In the beginning it was more fun, more improvised playing, and that's what interests me in Jazz.
"Of course, I'm also interested In other trumpet players, like Bix (Beiderbecke) or Henry Allen, or Cootie Williams. I'm not only playing the
Armstrong style."
Bent Persson's Armstrong admiration is such that he has made albums
copying solos Armstrong recorded for Edison cylinders but which had only been preserved on paper.
He says he avoids allowing admiration to lapse into imitation by adopting the original style, rhythms and some of the melody,
"but the improvising very seldom is copied. That wouldn't be right, because they never played the tunes the same from one time to the next".
He admits Armstrong occasionally followed a set routine on some songs, and there are some pieces where he feels obliged to follow suit,
such as the famous 'West End Blues'. "That solo is almost like a composition. You have to approach it like a concert piece for
classical trumpet if you are going to achieve the same feeling as the original.
Improvisation remains the central element, he stresses. "It's what distinguishes jazz from most other music."
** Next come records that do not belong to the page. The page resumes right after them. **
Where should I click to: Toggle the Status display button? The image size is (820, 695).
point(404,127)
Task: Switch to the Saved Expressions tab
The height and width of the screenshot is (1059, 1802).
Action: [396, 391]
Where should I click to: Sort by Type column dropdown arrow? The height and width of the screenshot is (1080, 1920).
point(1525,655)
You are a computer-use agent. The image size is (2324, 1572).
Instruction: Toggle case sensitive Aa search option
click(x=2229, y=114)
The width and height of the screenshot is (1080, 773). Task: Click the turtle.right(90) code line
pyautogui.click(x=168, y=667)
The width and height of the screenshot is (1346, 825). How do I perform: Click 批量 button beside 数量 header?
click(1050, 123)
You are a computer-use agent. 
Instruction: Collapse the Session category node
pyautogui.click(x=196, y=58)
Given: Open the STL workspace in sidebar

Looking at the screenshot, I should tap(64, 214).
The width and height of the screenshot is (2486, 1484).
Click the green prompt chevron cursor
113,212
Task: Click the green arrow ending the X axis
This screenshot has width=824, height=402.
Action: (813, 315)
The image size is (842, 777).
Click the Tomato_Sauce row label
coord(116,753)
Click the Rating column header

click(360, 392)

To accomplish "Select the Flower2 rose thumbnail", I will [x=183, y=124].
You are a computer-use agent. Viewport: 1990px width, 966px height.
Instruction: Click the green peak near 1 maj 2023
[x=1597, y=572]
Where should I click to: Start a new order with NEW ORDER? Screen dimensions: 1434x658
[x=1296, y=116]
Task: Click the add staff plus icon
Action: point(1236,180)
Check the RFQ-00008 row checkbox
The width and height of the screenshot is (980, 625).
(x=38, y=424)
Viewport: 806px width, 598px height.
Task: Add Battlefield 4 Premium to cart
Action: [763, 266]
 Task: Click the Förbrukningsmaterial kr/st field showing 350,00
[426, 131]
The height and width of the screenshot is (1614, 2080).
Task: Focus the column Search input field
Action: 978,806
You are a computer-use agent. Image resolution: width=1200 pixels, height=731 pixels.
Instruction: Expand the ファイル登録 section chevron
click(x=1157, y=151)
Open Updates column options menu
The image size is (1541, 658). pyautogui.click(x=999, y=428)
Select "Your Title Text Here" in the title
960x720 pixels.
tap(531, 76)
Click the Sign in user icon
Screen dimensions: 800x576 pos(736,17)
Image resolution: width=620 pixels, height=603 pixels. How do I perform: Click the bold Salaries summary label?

The regular bassist with the Swedish Jazz Kings was unavailable for this tour and his place will be taken by Melbourne's Howard Cairns.
Mr Persson has not yet heard him, but is unconcerned. "Jazz is very international
now, the language is common and there is always some kind of dialect that comes out.
"You can put the guys together from anywhere all over the world and if they know all the tunes, you just start | playing and it works."
The Swedish Jazz Kings will play at Doctor Jazz on Wednesday and Thursday.